Smart Manufacturing Perks
Wang Zheng is a logistics order operator. His work has been made much easier since his company adopted logistic robots.
The accuracy of picking and placing the right products by these robots is three-fold higher than that of human operators. When an order is placed, the system issues a directive to the automatic guided vehicle that then ships the products to the point of delivery. All that’s required of Wang Zheng and his workmates is to label and dispatch the goods.
Such application scenarios are becoming ever more commonplace in China. Advances in intelligent technologies have made it possible for industrial robots to replace human welders, assemblers, spray painters, and polishers, to name just a few. They are also a frequent feature of aerospace, steelmaking, auto-making, and machine industry production lines. Their value lies in improving production efficiency and freeing people from heavy work.
Furthermore, industrial robots have been applied in certain high-risk sectors. In electricity supply, for example, smart robots have made automated power grid maintenance possible. The latest industrial robots adopted by the State Grid Corporation of China feature core technologies like visual recognition, motion control, and reconstruction of a three-dimensional environment, which enable their automatic identification of lead wiring, as well as picking up, peeling, and threading it. Such bold innovation reduces labor intensity and protects workers’ safety.
Against the backdrop of an aging population and rise in labor costs, the use of industrial robots in the manufacturing sector will alleviate labor shortages, and promote intelligent manufacturing. The 2020 report of the International Federation of Robotics highlighted China as the world’s largest and fastest growing market for industrial robots. The country indeed produced 237,068 industrial robots in 2020, a 19.1 percent year-on-year increase, according to the National Bureau of Statistics.
Robots are also a godsend to healthcare. Statistics show that around 16 million patients in China are in need of orthopedic surgery. Surgical robots help surgeons make timely diagnoses, but carry the risk of inflicting radiation damage on both surgeons and patients. The all-in-one orthopedic robot (AIOOR) solves this problem. Developed by the orthopedic specialist Zhang Yuanzhi and his team at the Affiliated Hospital of Inner Mongolia Medical University, the robot is the first of its kind in China.
The AIOOR’s cutting-edge imaging system and software precludes the need for pre-operation planning. Moreover, it shortens the time needed for complicated operations, including those for pelvic and osteoporotic fractures and spinal injuries. It also makes such surgeries safer.

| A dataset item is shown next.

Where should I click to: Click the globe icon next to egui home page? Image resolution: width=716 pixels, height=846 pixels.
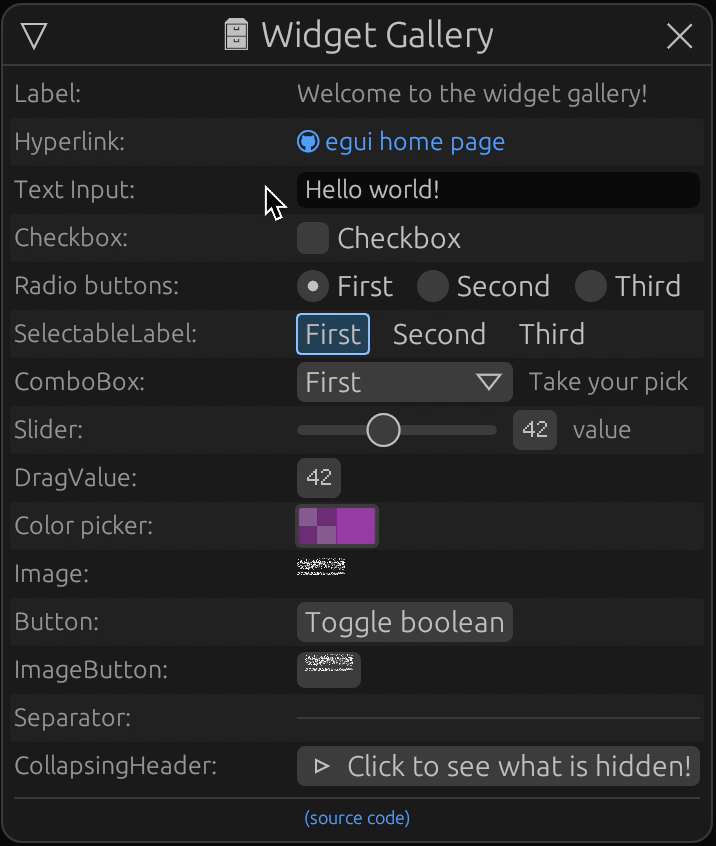[309, 141]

Smart robotics, moreover, considerably eases patients’ discomfort. The traditional gastroscopy requires that the physician inserts a tube down the patient’s oesophagus to his or her stomach and upper small intestine. The discomfort this creats is unbearable to many patients, to the extent that they avoid checkups despite the pain they suffer from stomach ailments, and consequently miss the optimum time for treatment. The NaviCam, a magnetically controlled capsule endoscopy system developed by Ankon Medical Technologies in Shanghai, enables a less invasive, hence painless stomach visualization that also avoids the risk of cross infection. Patients only need to swallow a capsule-sized endoscopy robot, and the examination is completed within 15 minutes. Anesthetic is unnecessary, and the visualization accuracy is as high as 92.8 percent. After the procedure, the endoscopy robot is painlessly excreted from patients’ digestive tract. So far, these robots have been used in close to 1,000 medical facilities across China.